### Source information
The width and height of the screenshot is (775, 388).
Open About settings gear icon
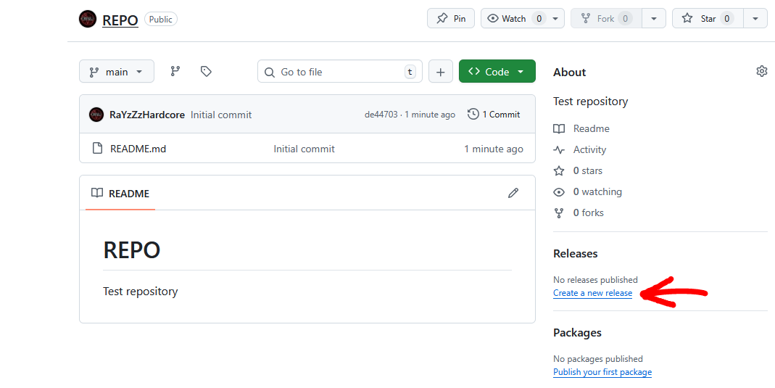click(761, 71)
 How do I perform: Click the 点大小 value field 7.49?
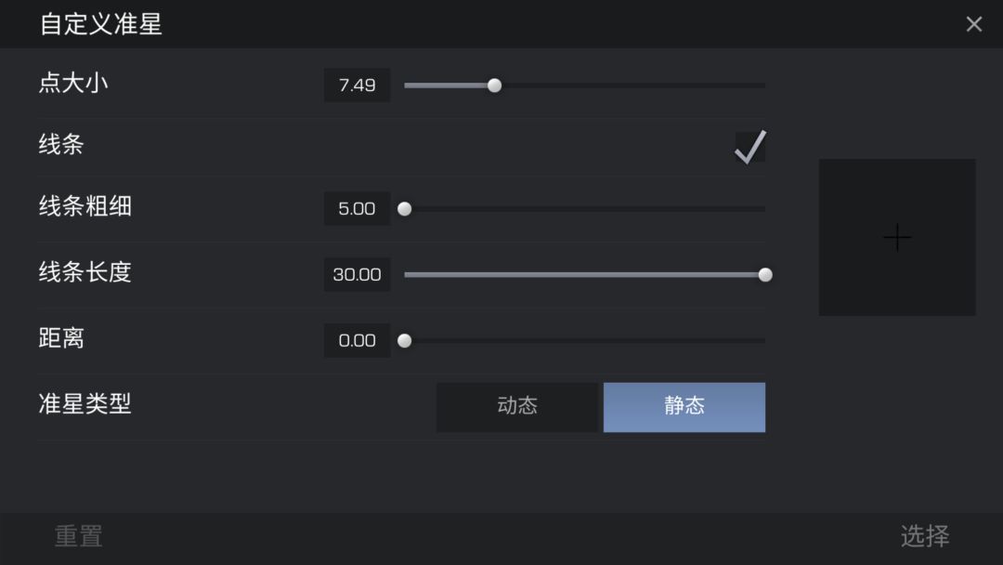click(357, 85)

### Aim of the task
Give every line of the listing above again, exactly, with no images.

### Result of the task
The width and height of the screenshot is (775, 388).
Open About settings gear icon
click(761, 71)
 How do I perform: Click the 点大小 value field 7.49?
click(357, 85)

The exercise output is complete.